#47 『ゴミを喰らう家』
私の住む地域のゴミ集積所は、誰も人の住まない廃屋の真ん前だった。
別にその家にまつわる因縁めいた噂などは何も無い。ただ、人の住まない古びた家屋がそこにあるだけだ。
ある日の事、近隣住民達だけの話し合いで、集積所を移動しようと言う事になった。
別にその廃屋前が嫌な訳ではない。むしろその逆で、誰も住んでいないのだから、道端ではなくそこの敷地に置かせてもらおうと言う事になったのだ。
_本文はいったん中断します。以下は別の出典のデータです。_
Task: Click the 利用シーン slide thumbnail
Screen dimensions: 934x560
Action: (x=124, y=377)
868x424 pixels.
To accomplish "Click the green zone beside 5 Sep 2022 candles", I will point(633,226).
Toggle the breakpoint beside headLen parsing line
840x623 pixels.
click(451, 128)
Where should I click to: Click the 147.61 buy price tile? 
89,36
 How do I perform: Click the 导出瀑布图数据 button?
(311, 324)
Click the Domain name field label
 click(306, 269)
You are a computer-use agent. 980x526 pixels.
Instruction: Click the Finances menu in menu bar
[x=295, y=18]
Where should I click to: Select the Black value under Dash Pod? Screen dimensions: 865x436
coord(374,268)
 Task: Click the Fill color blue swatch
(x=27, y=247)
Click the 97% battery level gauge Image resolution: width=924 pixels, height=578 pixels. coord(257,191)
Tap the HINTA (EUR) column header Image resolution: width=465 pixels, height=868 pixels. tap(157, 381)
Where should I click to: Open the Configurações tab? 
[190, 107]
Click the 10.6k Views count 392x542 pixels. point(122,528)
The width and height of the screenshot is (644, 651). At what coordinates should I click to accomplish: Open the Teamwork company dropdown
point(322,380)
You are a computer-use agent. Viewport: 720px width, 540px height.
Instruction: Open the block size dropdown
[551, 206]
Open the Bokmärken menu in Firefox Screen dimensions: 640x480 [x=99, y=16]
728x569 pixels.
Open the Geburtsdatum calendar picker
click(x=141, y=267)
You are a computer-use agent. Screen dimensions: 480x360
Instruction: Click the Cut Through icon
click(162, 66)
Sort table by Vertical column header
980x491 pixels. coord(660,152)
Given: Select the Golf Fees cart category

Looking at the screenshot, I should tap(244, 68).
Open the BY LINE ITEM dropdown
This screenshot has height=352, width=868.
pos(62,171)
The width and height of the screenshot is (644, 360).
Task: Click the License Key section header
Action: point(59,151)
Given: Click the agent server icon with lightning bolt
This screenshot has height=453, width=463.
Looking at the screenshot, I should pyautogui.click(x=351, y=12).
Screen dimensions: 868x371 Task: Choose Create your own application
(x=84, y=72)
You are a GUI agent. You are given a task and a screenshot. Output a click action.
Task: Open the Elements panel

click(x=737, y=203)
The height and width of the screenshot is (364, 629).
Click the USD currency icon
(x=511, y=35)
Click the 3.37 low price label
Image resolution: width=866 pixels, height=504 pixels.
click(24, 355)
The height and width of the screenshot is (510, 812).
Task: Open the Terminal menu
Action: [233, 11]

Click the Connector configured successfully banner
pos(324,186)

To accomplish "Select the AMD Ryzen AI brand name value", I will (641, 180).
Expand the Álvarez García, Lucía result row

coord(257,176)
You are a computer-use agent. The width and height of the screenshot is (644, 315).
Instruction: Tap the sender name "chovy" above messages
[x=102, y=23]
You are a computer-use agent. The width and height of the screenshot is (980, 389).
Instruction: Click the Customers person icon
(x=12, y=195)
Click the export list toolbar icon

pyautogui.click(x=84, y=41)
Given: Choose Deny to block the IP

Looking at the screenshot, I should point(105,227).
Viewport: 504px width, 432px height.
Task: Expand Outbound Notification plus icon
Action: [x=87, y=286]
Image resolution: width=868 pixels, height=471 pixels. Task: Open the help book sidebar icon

そうして集積所は、前の場所から一段上の、廃屋の庭の隅へと移動した。当然その判断に対し、どこからも苦情は出なかった。
だが意外にも、ゴミ収集の清掃員から意見があった。ここ最近、全然ゴミが出てないのだが、何かありましたかと言う問い合わせだった。
いや、出ていない訳が無い。いつも通りに皆が出している。そう言うと向こうは、「いやいや全然出ていない」と返して来る。不思議に思った住民達は、井戸端会議の結果、もしやとばかりに、その廃屋の中を調べてみる事にした。
無理に玄関をこじ開け、中を覗く。なんとなく家中に敷き詰まったゴミ袋を想像していたのだが、その空き家はまんま空き家の様子で、荷物も家具もないがらんとした部屋ばかりだった。
結局、消えたゴミの行方は分からず終いで、集積所は元の道端に戻された。